→ TASK BRIEF
Go through the data below and return each line containing the word "Select".

[Collection entries]
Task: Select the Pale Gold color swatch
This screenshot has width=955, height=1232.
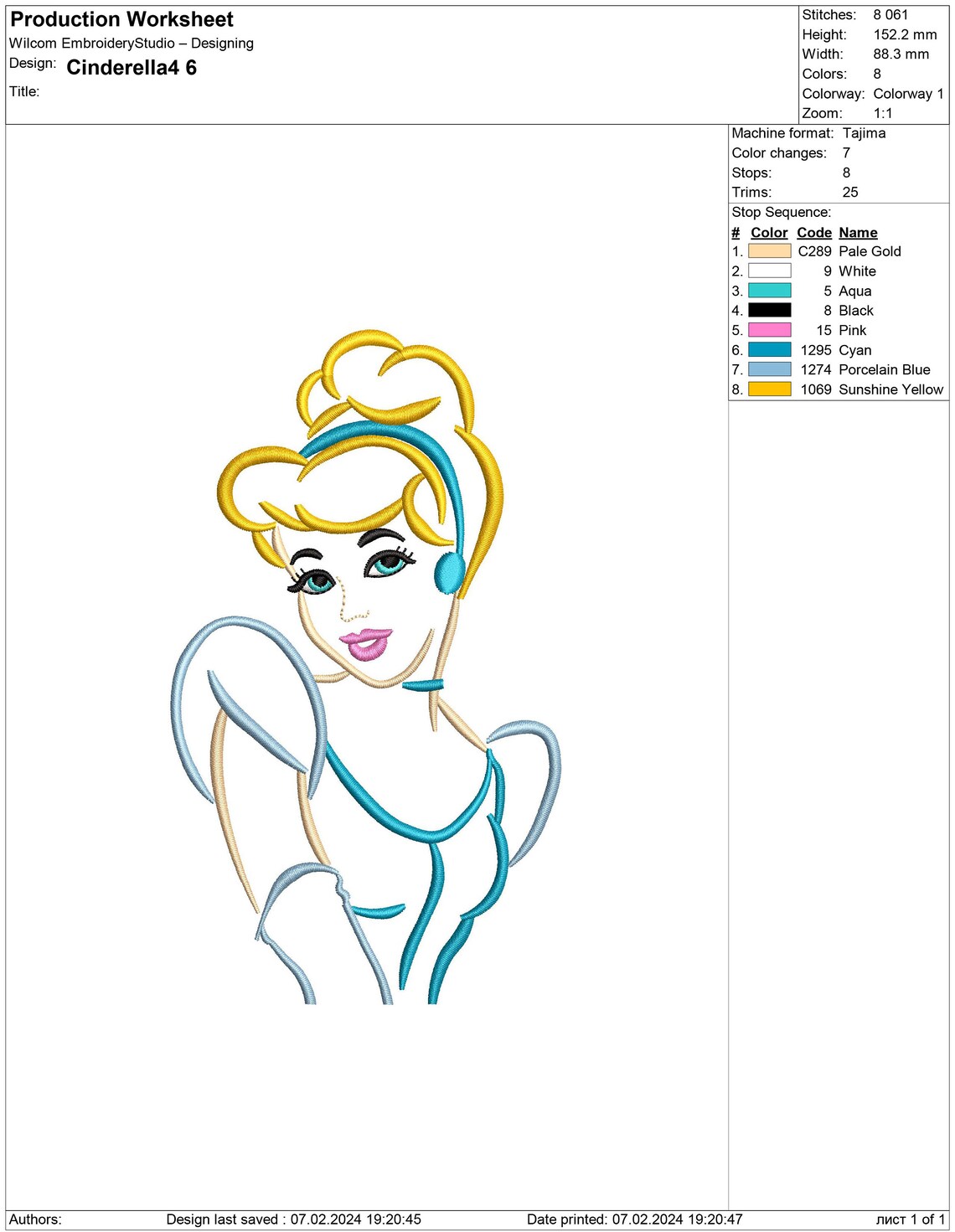Action: coord(767,251)
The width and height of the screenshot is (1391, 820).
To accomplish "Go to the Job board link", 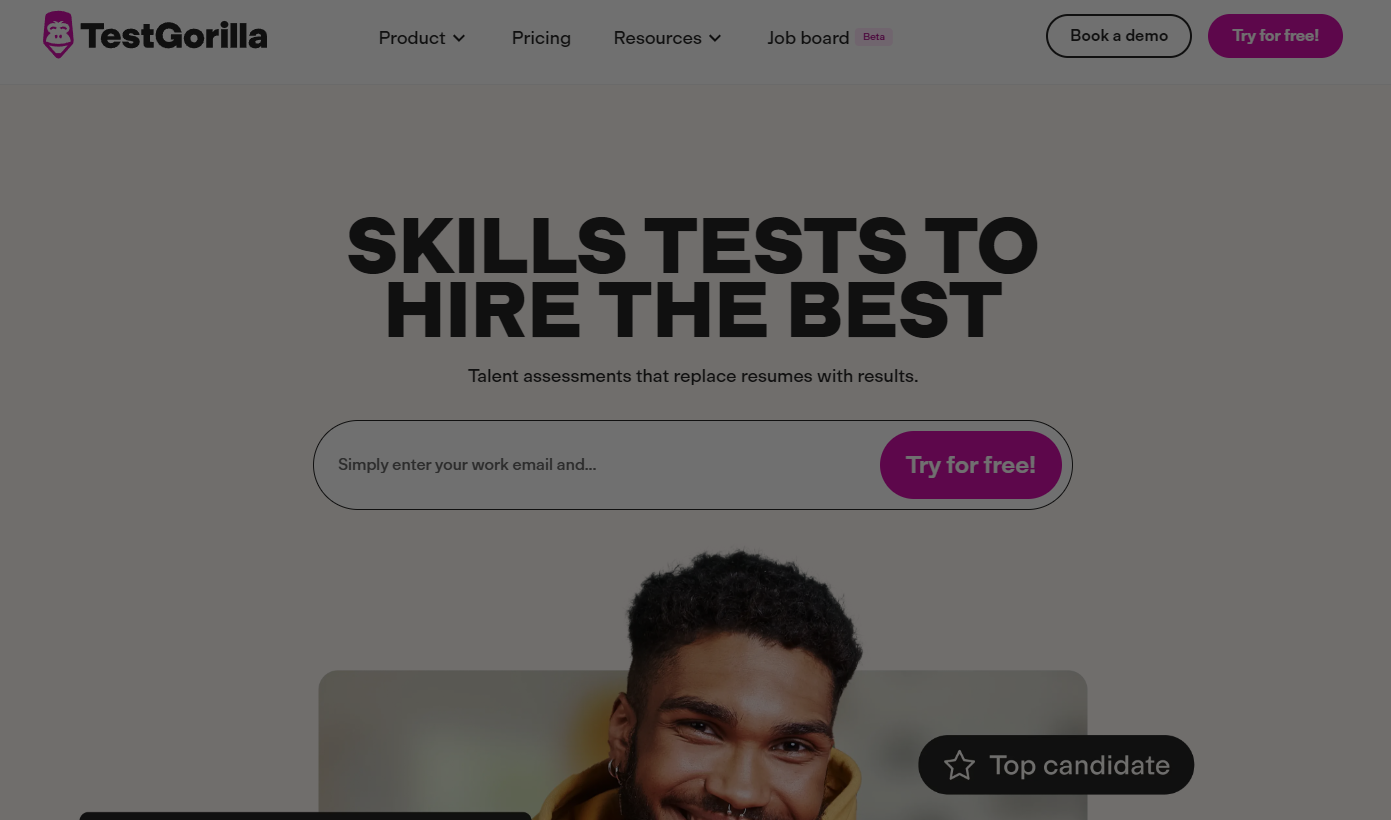I will click(x=808, y=38).
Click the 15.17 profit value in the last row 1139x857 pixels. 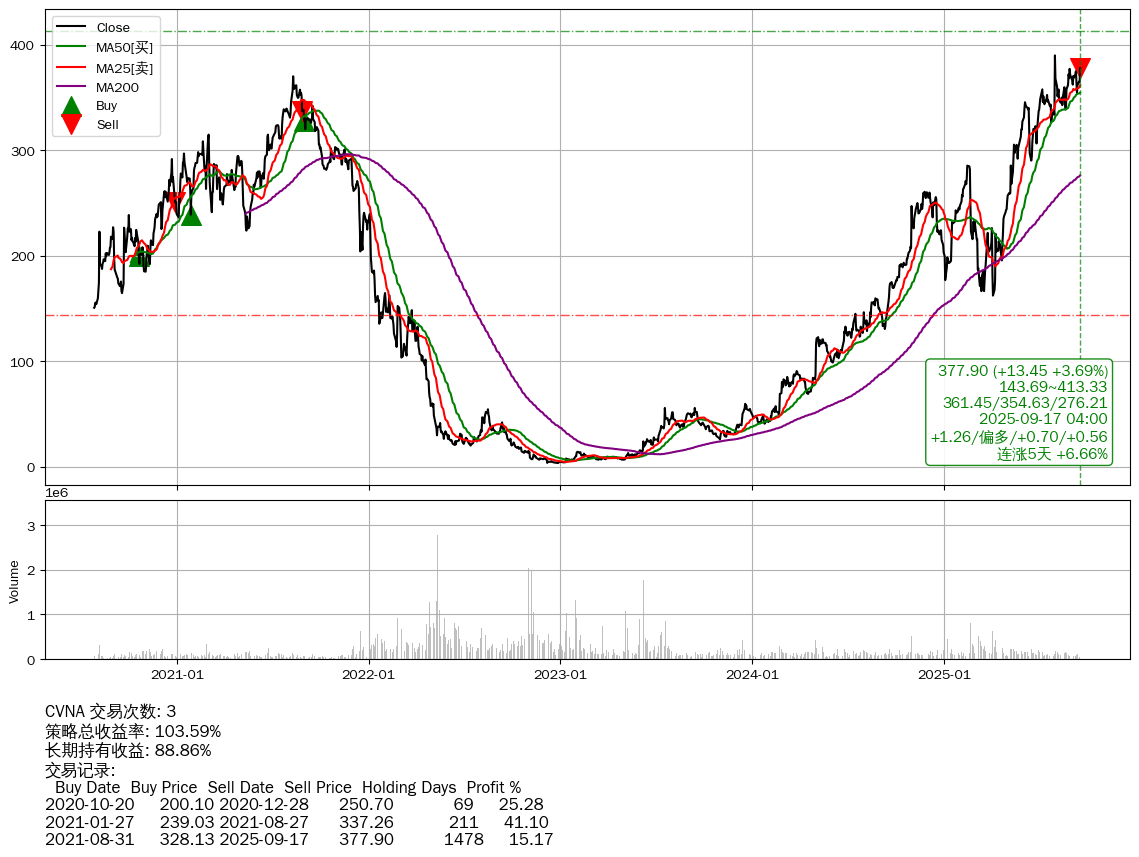(x=530, y=839)
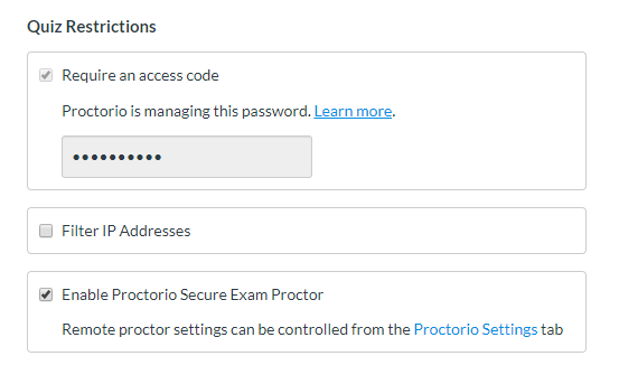618x384 pixels.
Task: Click the "Filter IP Addresses" label text
Action: (x=126, y=231)
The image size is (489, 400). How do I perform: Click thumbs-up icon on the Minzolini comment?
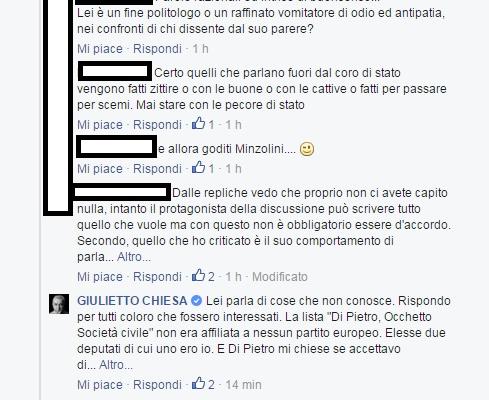(198, 167)
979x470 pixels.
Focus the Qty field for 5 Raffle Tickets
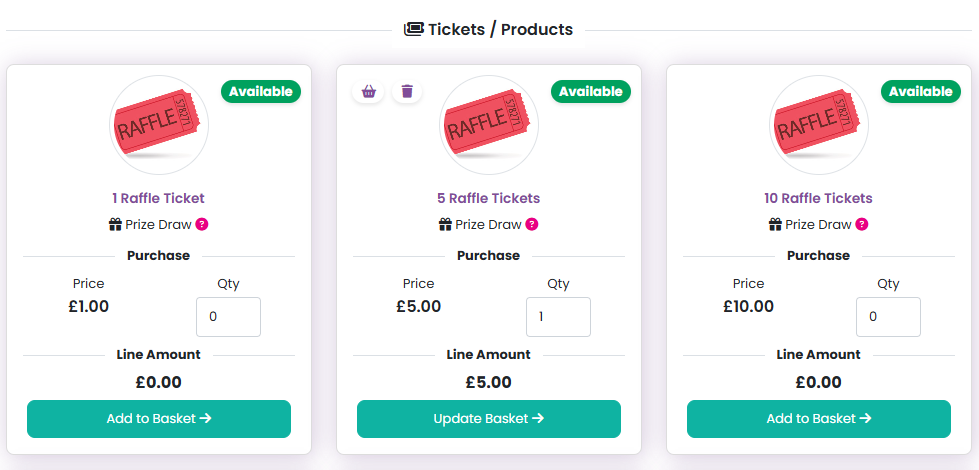558,317
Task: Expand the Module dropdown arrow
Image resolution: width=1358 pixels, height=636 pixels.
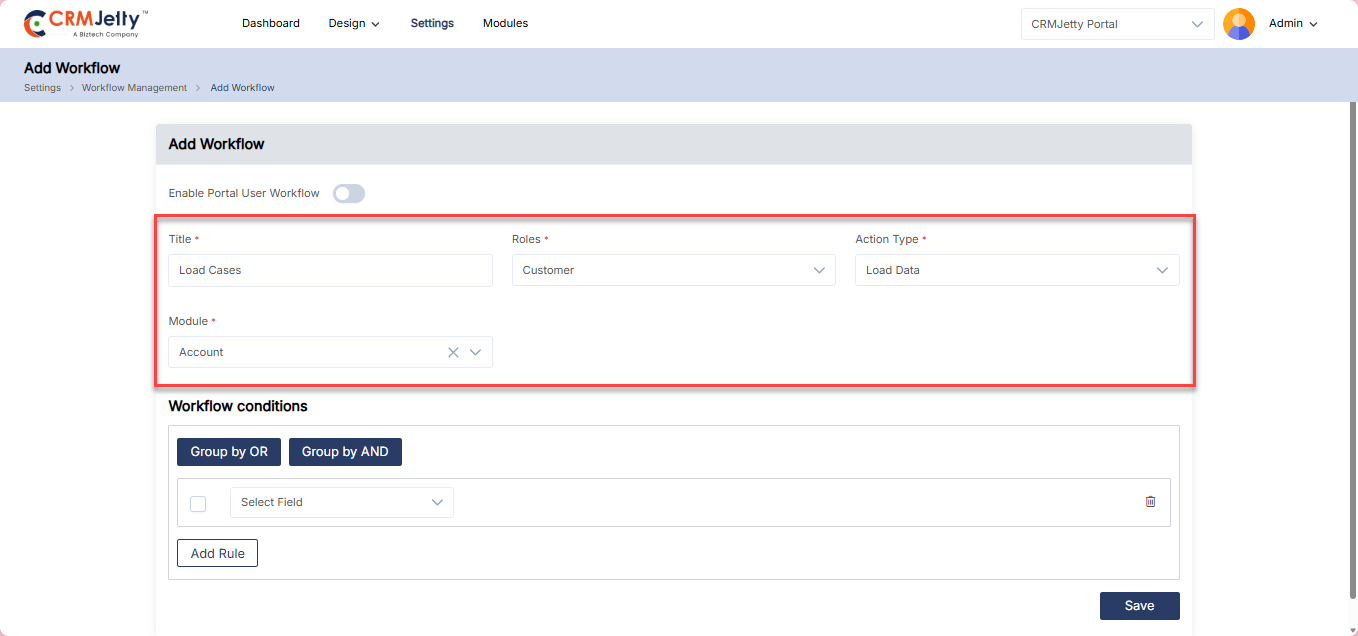Action: coord(476,352)
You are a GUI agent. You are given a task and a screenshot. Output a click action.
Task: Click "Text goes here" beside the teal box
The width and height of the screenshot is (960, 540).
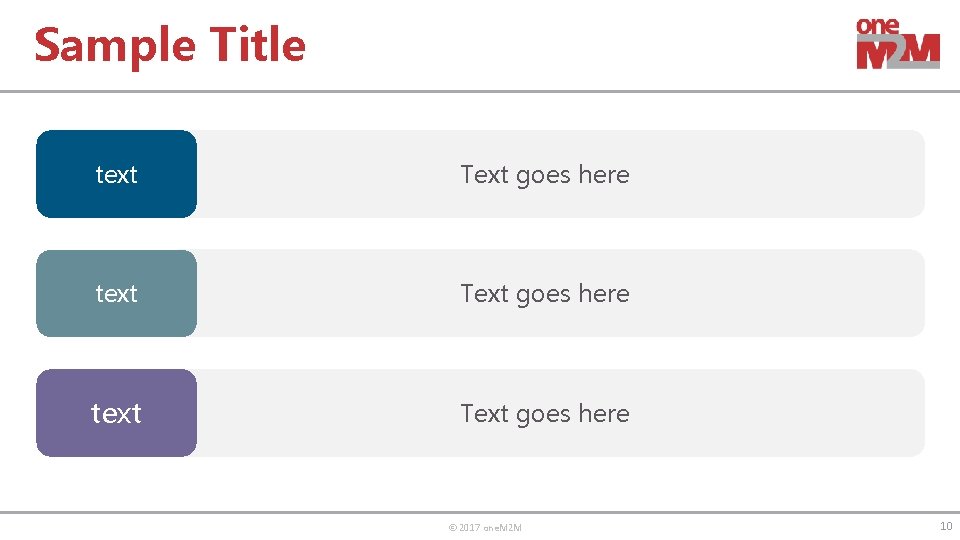[544, 293]
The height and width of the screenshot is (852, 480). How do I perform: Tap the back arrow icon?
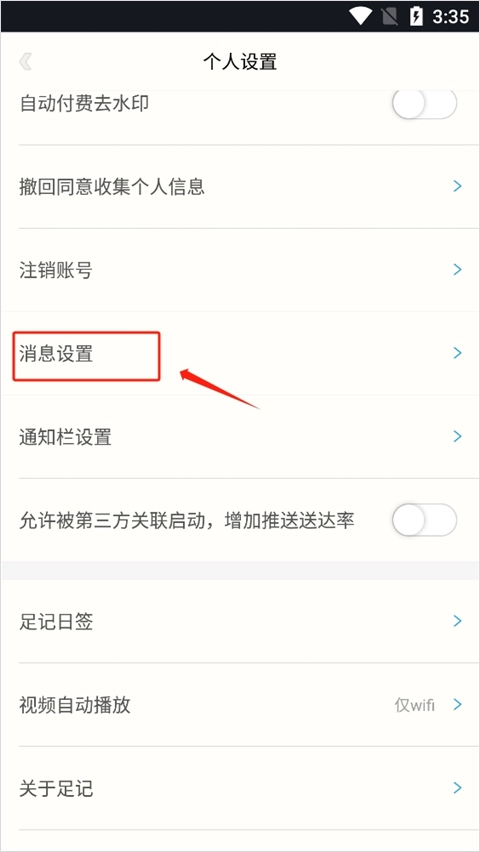click(25, 62)
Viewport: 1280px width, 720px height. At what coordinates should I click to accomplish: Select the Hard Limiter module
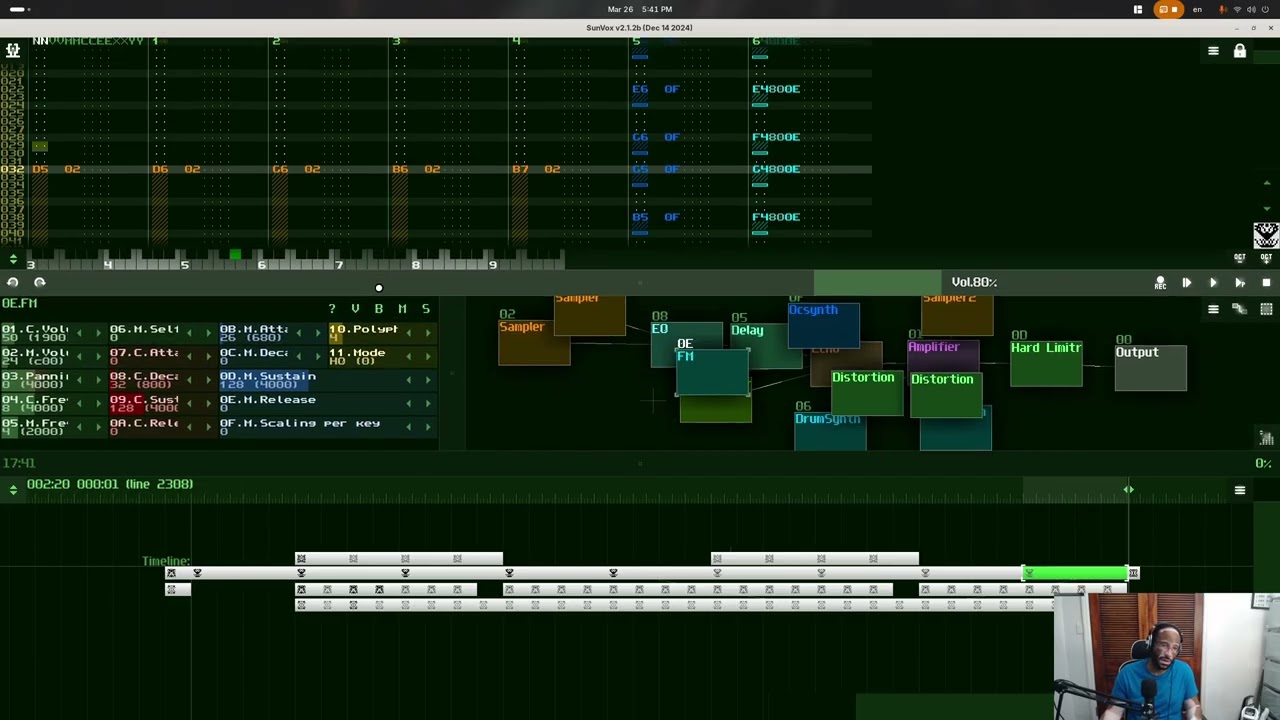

→ RESPONSE AREA
Task: Select the Pale Gold color swatch
Viewport: 1280px width, 720px height. At what coordinates should I click to accomplish: Select the Hard Limiter module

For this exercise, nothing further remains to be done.